位于胞浆内的NFκB一般与NFκB活性抑制因子IκBα结合,其Rel同源区域被遮蔽,从而不能进入核内发挥反式激活活性。在外来刺激因素,如UV紫外线、氧自由基、病毒和细菌内毒素等的作用下,IκBα被磷酸化并降解,NFκB与IκBα解离,由胞浆转位入细胞核,启动具有κB结合位点的基因转录表达。作为重要的转录调控因子,NFκB调节很多的基因表达,这些基因与细胞增殖、分化、免疫反应、凋亡、转化有着密切关系[3]。
EB病毒是已被认为与鼻咽癌发病密切相关的因素,其编码的潜伏膜蛋白LMP1由于具有潜在的致瘤作用,而成为近年来EB病毒致瘤机制研究的热点。研究发现,LMP1可能类似于肿瘤坏死因子家族成员CD40,在细胞增殖及凋亡的信号传导途径中具有重要的作用。在LMP1所介导的细胞调控网络系统中,NFκB处于信号传导枢纽。近年来研究发现,LMP1蛋白至少可以通过两条途径磷酸化IκBα并活化NFκB:一条为肿瘤坏死因子相关蛋白(tumor necrosis factor receptor associated factors,TRAFs)途径[4];另一条为肿瘤坏死因子受体死亡结构域(tumor necrosis factor receptor associated death domain protein,TRADD)途径[5]。其中TRAFs与CTAR1结合,激活大约25%的NFκB活性;TRADD与CTAR2结合,75%的NFκB的活化与此相关。当LMP1的6个跨膜结构域聚合后,TRAFs和TRADD与LMP1上各自的结构域结合,激活Iκ激酶,Iκ激酶活化后,促使IκBα磷酸化,活化NFκB。

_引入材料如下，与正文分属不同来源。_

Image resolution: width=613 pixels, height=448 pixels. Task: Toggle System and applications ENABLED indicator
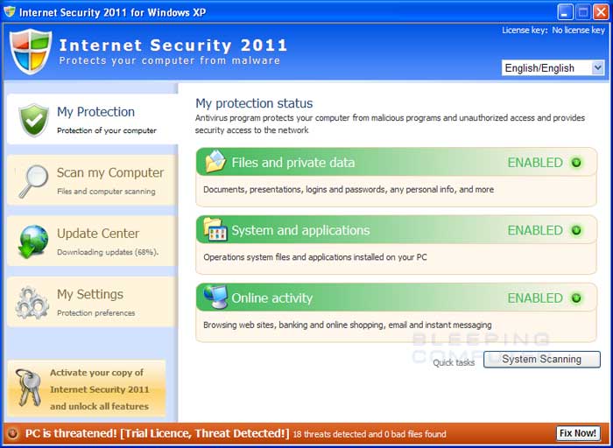[576, 230]
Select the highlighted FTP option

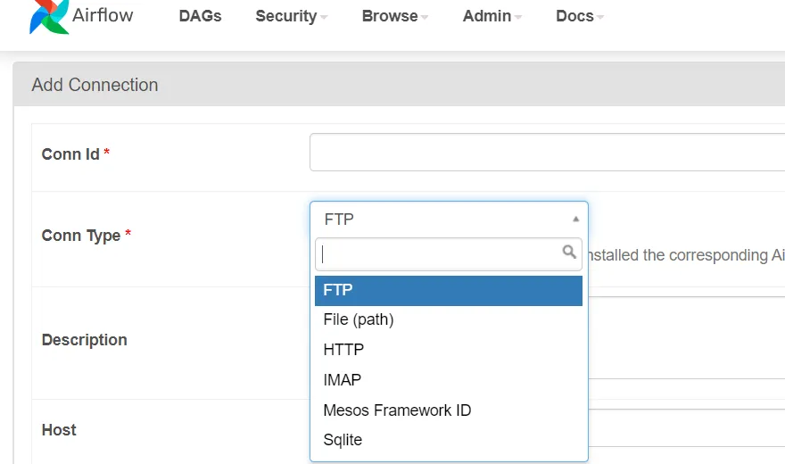449,291

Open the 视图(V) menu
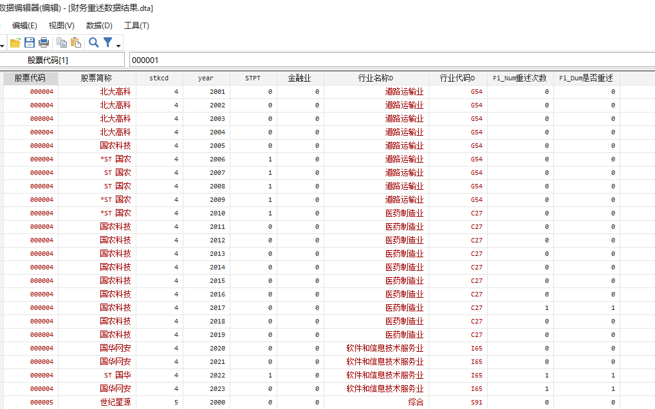tap(62, 26)
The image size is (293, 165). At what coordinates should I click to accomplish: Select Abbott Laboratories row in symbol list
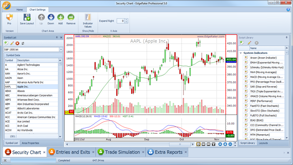pos(31,108)
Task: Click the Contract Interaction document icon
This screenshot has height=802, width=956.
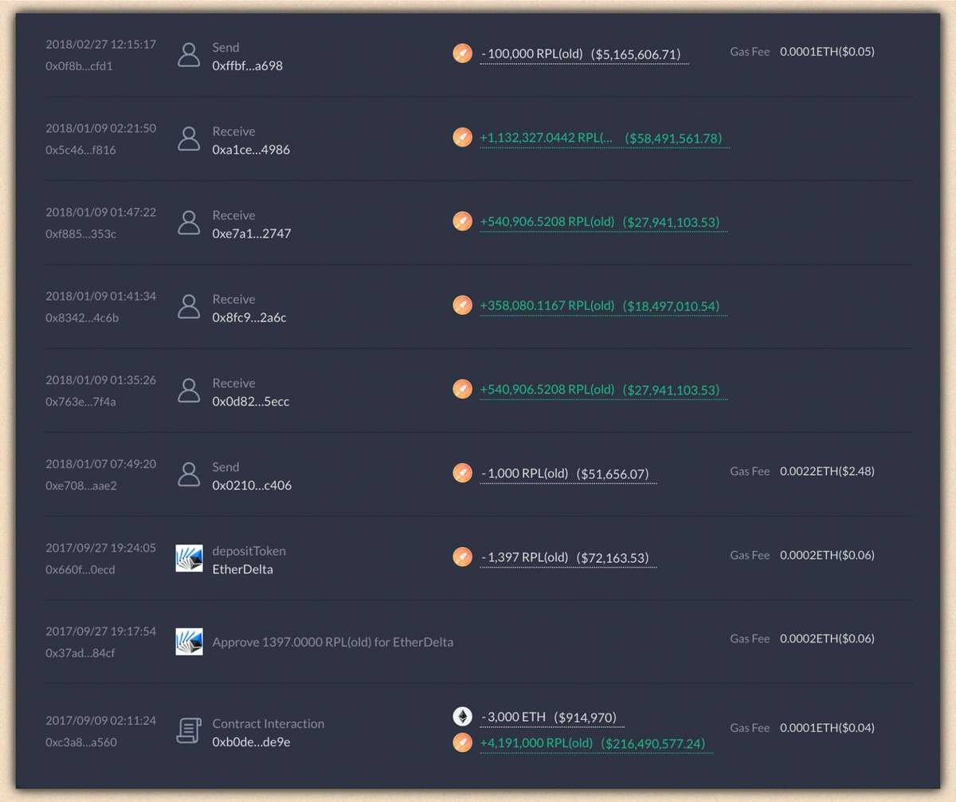Action: click(189, 732)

作为与鼻咽癌发病密切相关的EB病毒瘤基因,LMP1能通过磷酸化IκBα而活化NFκB,从而提示我们探讨在鼻咽癌中LMP1能否调节NFκB的活性及LMP1是否通过NFκB信号传导途径参与鼻咽癌变的过程等问题,对于阐述EB病毒致鼻咽癌的可能机理并提出鼻咽癌“靶分子”治疗新策略具有较为重要的意义。
材料与方法
1细胞系鼻咽癌细胞系HNE2是湖南医科大学肿瘤研究所建立的EB病毒阴性的低分化鳞癌细胞株[6]。PCR进一步证实其中LMP1为阴性。经两轮稳定的转染,将四环素基因调控系统导入其中,构建LMP1受四环素衍生物强力霉素诱导表达的鼻咽癌细胞系pTet-on-LMP1 HNE2[7]。细胞培养液为含15%小牛血清的RPMI-1640。37℃ 5%CO2维持200mg/L G418和50mg/L潮霉素以筛选药物浓度。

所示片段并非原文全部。